Życie jest jak teatr. Codziennie zakładamy różne maski. Do pracy najczęściej idziemy z przyklejonym uśmiechem na ustach, wracając do domu zrzucamy kurtynę i cieszymy się, że spotkamy najbliższych. Często również na różne spotkania przybieramy specyficzne maski. Nie chcemy, aby ludzie poznali nas z danej strony i gramy. Udajemy kogoś, kim nie jesteśmy. Zmyślamy fabułę naszego życia, po to, aby zaimponować innym. Niekiedy zdarza się, że taki aktor tak idealnie wchodzi w rolę, że zmienia swoje codzienne życie w to wyidealizowane.
Miałam przyjemność czytać "Lokatorkę" tego Autora i przyznam szczerze, że miałam wygórowane oczekiwania odnośnie tej pozycji. O ile poprzedni thriller skradł moje serce, w tym przypadku było inaczej. Rozumiem, że specjalnie został zastosowany zabieg mieszania codzienności z grą, ale mnie to do końca nie urzekło.

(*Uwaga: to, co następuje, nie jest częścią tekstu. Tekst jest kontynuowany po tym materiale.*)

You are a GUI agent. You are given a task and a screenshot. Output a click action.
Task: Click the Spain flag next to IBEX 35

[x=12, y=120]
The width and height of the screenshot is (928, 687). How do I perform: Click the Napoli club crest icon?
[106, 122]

Doczekałam się moich ulubionych zwrotów akcji i niespodzianek w czasie lektury, jednak brakowało mi takiej jednej wielkiej, gdzie złapałabym się za głowę i powiedziała "Ale jak to?!".

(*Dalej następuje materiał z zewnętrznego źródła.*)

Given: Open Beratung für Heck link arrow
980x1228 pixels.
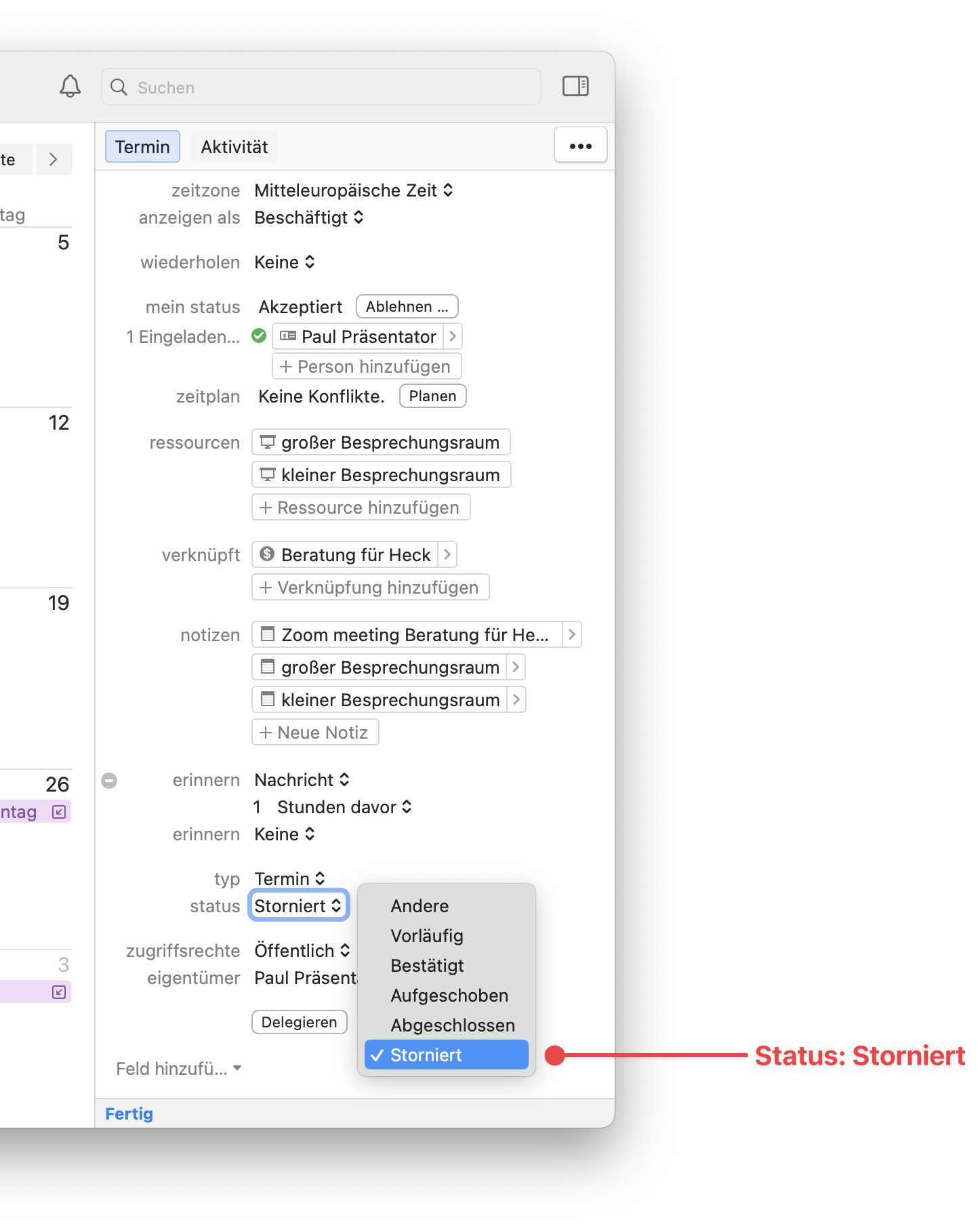Looking at the screenshot, I should tap(447, 555).
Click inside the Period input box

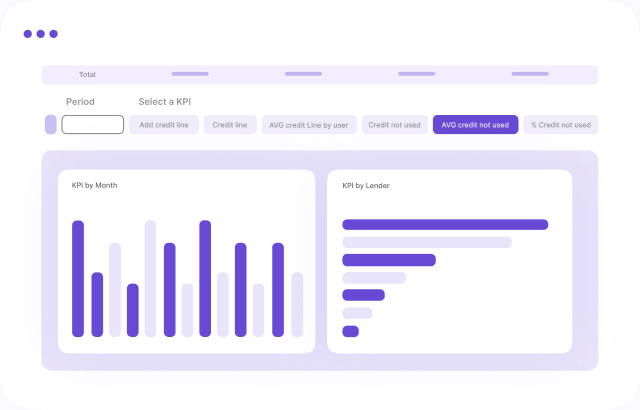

"Bo jak się okazuje, jedyną rzeczą, której
nigdy nie pokazują w filmach jak należy, jest śmierć.
Ludzie nie
chwytają się za serce i nie leżą bez ruchu, żeby wokół dalej mogła się
toczyć akcja.
Ciało nie chce umierać. Poddaje się dopiero długo, długo
po tej chwili,
w której wiadomo że będzie musiało się poddać. Ciało
krwawi, drga i łapczywie chwyta powietrze. Ciało walczy jeszcze
zacieklej niż ratownicy medyczni biegnący mu na pomoc.
Ciało nie chce
się pogodzić z tym, co nieuniknione."
Jestem bardzo ciekawa jak Wy odebraliście tę pozycję. Czytaliście "Lokatorkę" i porównaliście te dwa thrillery, czy "W żywe oczy" było Waszym pierwszym spotkaniem z twórczością JP Delaney? A może lektura dopiero przed Wami?